# Moving to Manila - Irish/Jock/Brit



## Bdarren924 (Dec 30, 2012)

Hi All,
I am moving to Manila in January which I am looking forward to given that I have lived in Singapore and Qatar.
Both of the 2 countries I mentioned there had a good social scene and I am curious if there are any get together's for Scottish/Irish/Brit.
Any particular bars where they meet?
Thanks in advance
D


----------



## Asian Spirit (Mar 1, 2010)

Not sure of actual places in Manila but two hours north of Manila, Angeles City is loaded with places of every kind...


----------



## seram (Oct 12, 2011)

D Just click on this link and you will meet all the Brits. Irish, Scots and other western nationalities you could wish for..

https://sites.google.com/site/manilah3/

The hash boys are a great a bunch of guys and will lead you astray if your not careful haha.. I will be with them this coming week 4th of Jan. for a few drinks.

These guys work and live in Manila and will give you the correct info if u wish to know something.

Dont be shy. Menstrual Cycle and Egg on Legs are good mates of mine.. Both Pommies.. Tell them Dirty AL said hello. (everybody is given a nick name and mostly it is not a nice name, but all in fun..) cheers


----------



## Asian Spirit (Mar 1, 2010)

*Greetings Again!*



seram said:


> D Just click on this link and you will meet all the Brits. Irish, Scots and other western nationalities you could wish for..
> 
> https://sites.google.com/site/manilah3/
> 
> ...


Hey you sly dog, where ya been keeping yourself? I was hoping you'd see this post and give some insight and information. Thanks as I know it will help him on arrival.

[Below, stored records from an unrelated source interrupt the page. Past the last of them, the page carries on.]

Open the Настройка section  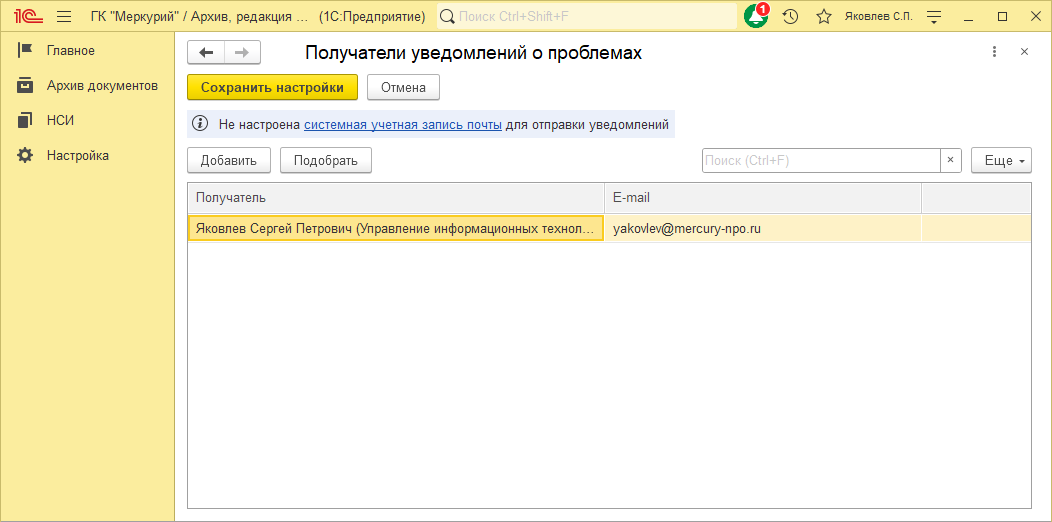click(x=77, y=155)
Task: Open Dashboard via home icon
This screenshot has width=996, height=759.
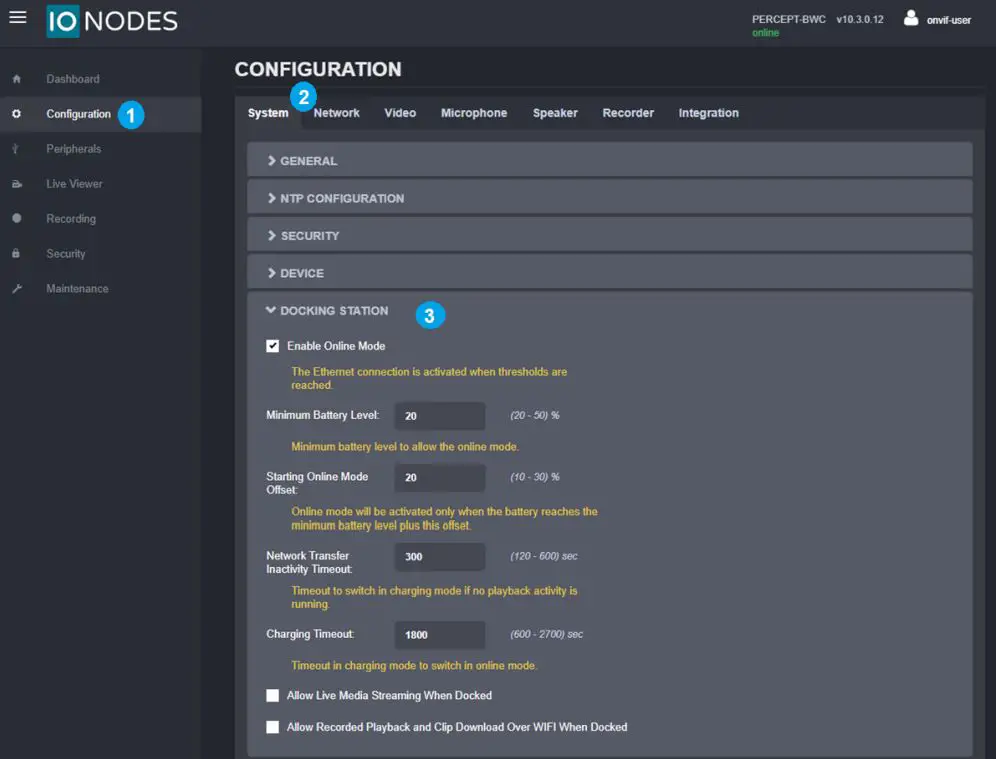Action: pos(16,79)
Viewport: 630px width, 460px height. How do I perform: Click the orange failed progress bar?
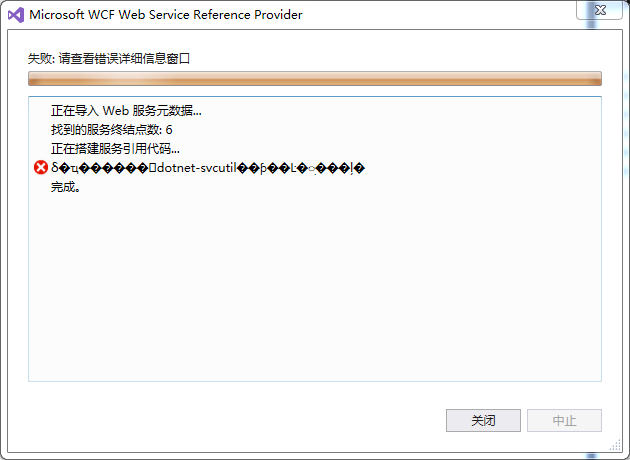point(315,78)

Happy New Year to ya! Stay safe tonight!!!


Gene


----------



## Andyman2013 (Jan 9, 2013)

*Bars*



Bdarren924 said:


> Hi All,
> I am moving to Manila in January which I am looking forward to given that I have lived in Singapore and Qatar.
> Both of the 2 countries I mentioned there had a good social scene and I am curious if there are any get together's for Scottish/Irish/Brit.
> Any particular bars where they meet?
> ...


Hi Darren,
There's always Howzat near P burgos St in Makati. "All you can drink for 295 pesos" Where are you going to be staying? Let me know and I'll do some research........
Andy


----------